→ Task item: Report every line in the records below that holds the word "author".
___ Given data
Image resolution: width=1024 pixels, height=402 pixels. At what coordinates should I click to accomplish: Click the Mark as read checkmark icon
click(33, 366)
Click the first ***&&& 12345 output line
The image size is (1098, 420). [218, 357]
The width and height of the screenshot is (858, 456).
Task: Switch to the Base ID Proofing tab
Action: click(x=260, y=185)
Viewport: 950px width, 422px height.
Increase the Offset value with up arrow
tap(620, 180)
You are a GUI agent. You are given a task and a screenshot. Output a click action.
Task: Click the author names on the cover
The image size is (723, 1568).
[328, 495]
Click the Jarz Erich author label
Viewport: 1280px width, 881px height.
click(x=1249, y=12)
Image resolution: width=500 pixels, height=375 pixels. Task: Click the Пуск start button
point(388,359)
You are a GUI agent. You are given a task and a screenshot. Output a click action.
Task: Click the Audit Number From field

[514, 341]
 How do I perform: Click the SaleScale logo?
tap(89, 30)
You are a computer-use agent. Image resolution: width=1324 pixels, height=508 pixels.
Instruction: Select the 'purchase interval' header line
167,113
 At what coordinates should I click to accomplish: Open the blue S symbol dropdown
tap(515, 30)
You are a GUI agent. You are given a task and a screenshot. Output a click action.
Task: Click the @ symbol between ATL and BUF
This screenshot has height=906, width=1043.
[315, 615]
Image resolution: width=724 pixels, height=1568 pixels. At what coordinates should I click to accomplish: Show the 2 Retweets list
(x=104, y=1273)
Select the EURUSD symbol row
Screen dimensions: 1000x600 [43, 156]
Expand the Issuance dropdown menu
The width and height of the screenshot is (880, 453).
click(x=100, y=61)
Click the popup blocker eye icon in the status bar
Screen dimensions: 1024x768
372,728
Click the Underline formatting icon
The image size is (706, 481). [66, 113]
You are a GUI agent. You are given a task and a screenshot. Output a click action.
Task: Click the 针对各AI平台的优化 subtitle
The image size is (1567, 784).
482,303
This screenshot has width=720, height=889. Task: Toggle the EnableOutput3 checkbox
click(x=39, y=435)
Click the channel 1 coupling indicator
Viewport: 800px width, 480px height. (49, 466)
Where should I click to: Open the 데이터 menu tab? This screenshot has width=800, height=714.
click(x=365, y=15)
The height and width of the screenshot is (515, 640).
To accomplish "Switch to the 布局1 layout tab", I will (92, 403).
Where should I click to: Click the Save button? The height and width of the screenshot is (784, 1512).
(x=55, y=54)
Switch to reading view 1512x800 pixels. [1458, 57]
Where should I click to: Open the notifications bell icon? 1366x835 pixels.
______
→ Solution to the problem:
Task: Click the author names on the cover
Click the Jarz Erich author label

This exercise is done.